═══ Passage shown

I founded the tontaro ($7.50) too salty (coming from a person who loves salt). The yuzu pepper sauce accompanying the grilled pork cheek skewer was just too well seasoned, which is a shame because the tender pork is devoid of flavours and really requires a condiment.


If you’re a fan of oysters, the kakimayo ($8.50) is the dish to order. Plump, large oysters are filled with mushrooms and spinach in a creamy garlic mayonnaise. It’s baked with cheese and served piping hot, Kinka’s version of an oyster Rockefeller.


The flaky gindara ($12) is one of my favourites: the miso marinated black cod grilled to perfection with a crispy skin but the fish’s meat still moist.


Kinka’s gyu carpaccio ($7.20) is a stunning plate, the seared rings around the beef sashimi so fine and even. Sitting in a ponzu soy and covered with wasabi mayo and garlic chips, it’s also a flavourful and refreshing selection.


With the rise in popularity of aburi offerings, Kinka’s North York location also offers blowtorched salmon oshizushi ($12.80). The pressed sushi incorporating a nice ratio of smoky salmon against rice. Personally, I prefer the typical jalapeno garnishes, but the green onion and ginger topping wasn’t bad either.

══════
═══ Record set

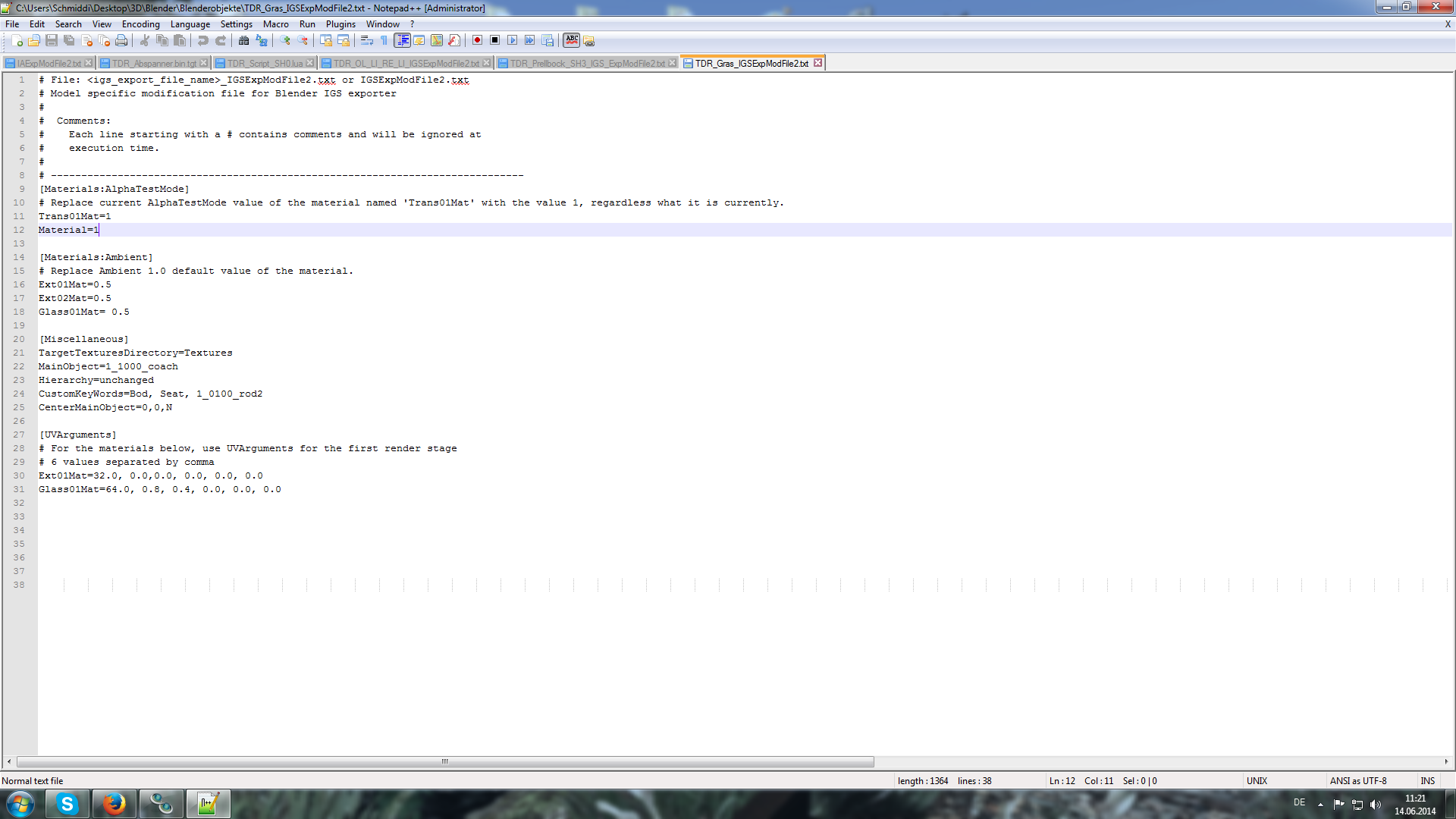
Task: Open the Plugins menu
Action: [x=340, y=24]
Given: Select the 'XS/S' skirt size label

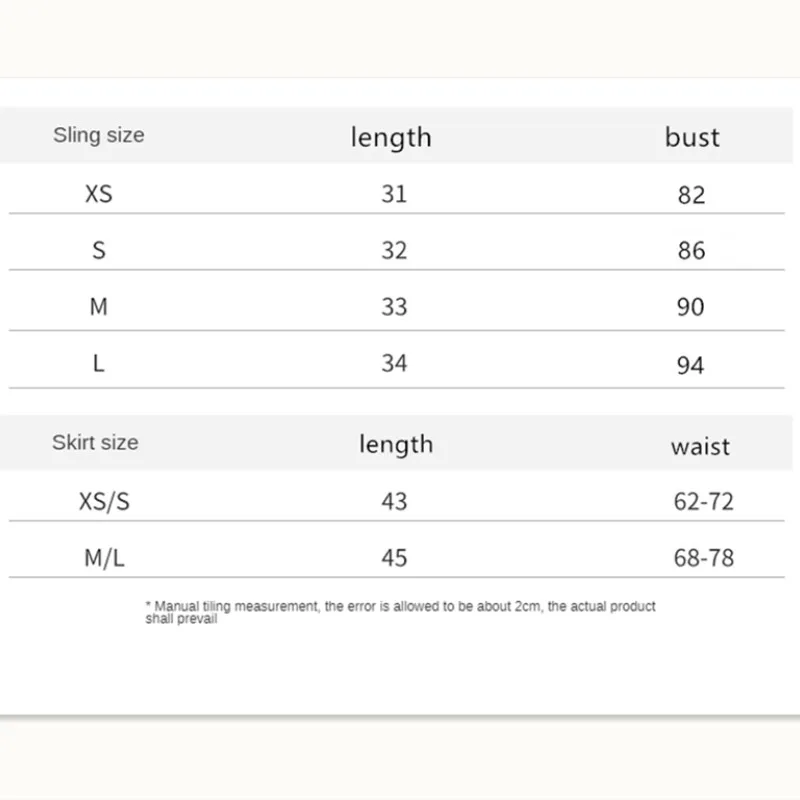Looking at the screenshot, I should coord(104,501).
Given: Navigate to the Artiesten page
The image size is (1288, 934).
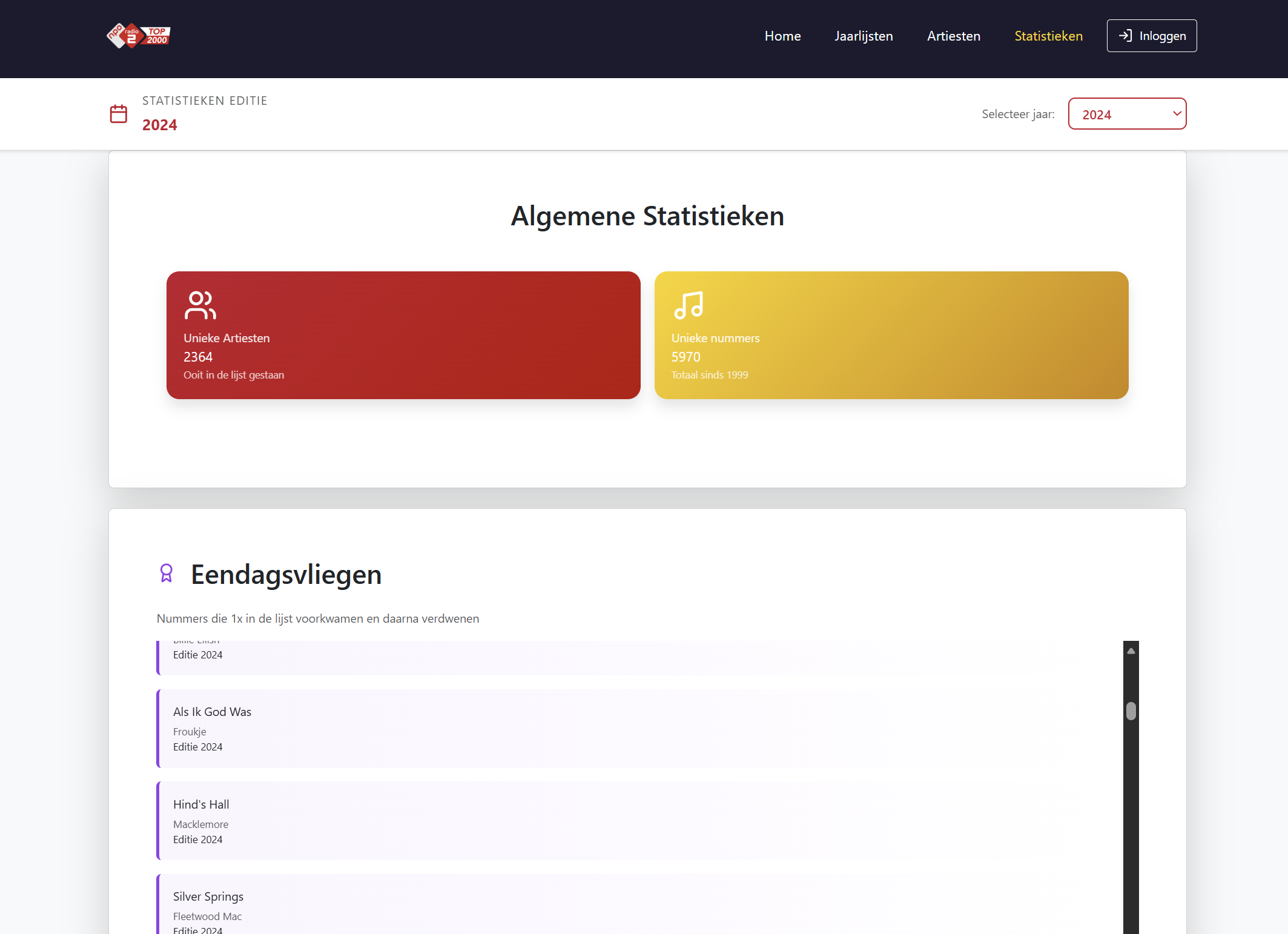Looking at the screenshot, I should pyautogui.click(x=953, y=36).
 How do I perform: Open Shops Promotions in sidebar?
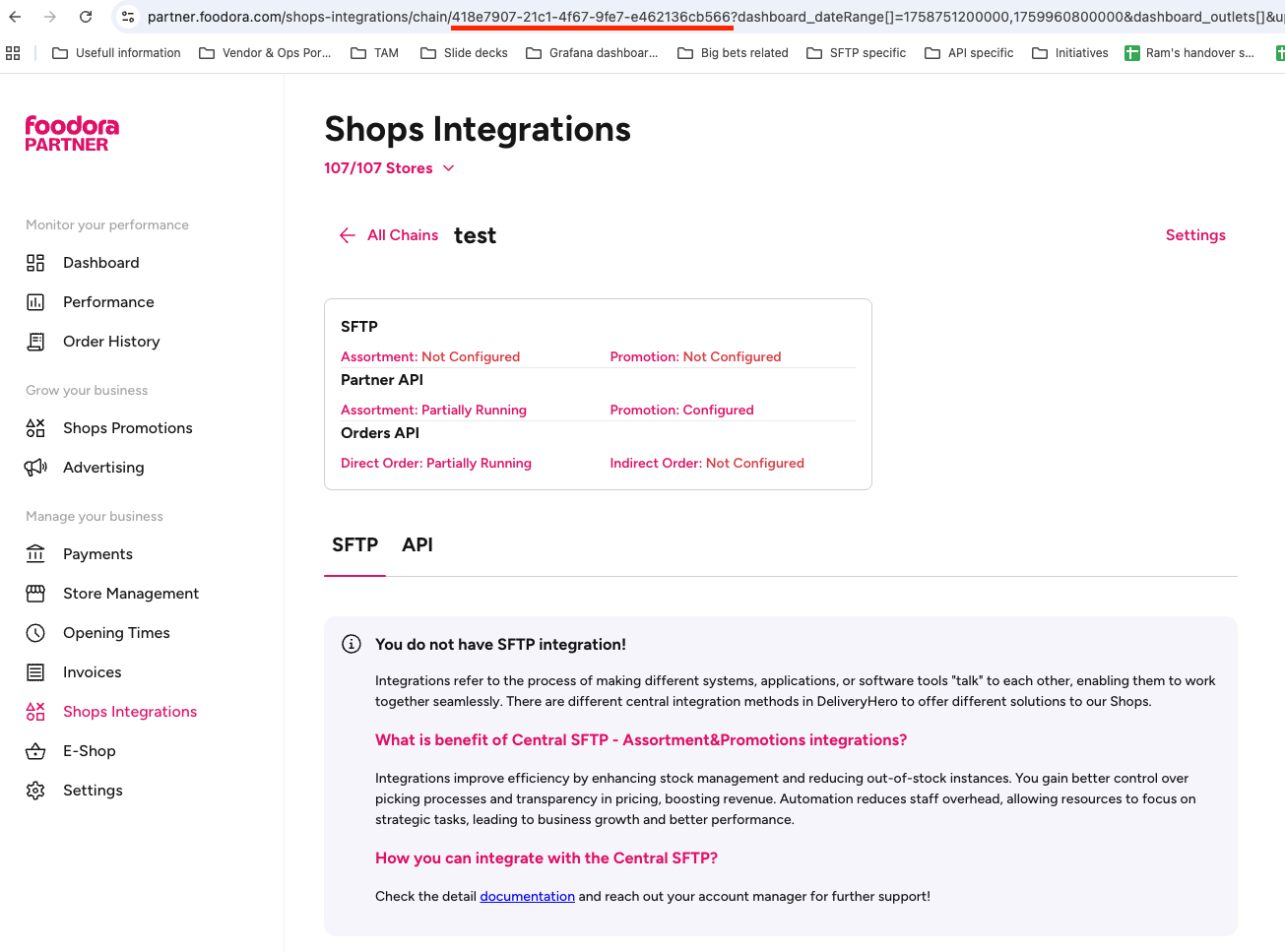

══════

» Aim 1: In the restaurant review, what covers Kinka's gyu carpaccio?
» Aim 2: Reproduce the passage of the restaurant review that begins at the words "If you’re a" and ends after the words "an oyster Rockefeller.", word for word.

» Task answer 1: Wasabi mayo and garlic chips.

» Task answer 2:
If you’re a fan of oysters, the kakimayo ($8.50) is the dish to order. Plump, large oysters are filled with mushrooms and spinach in a creamy garlic mayonnaise. It’s baked with cheese and served piping hot, Kinka’s version of an oyster Rockefeller.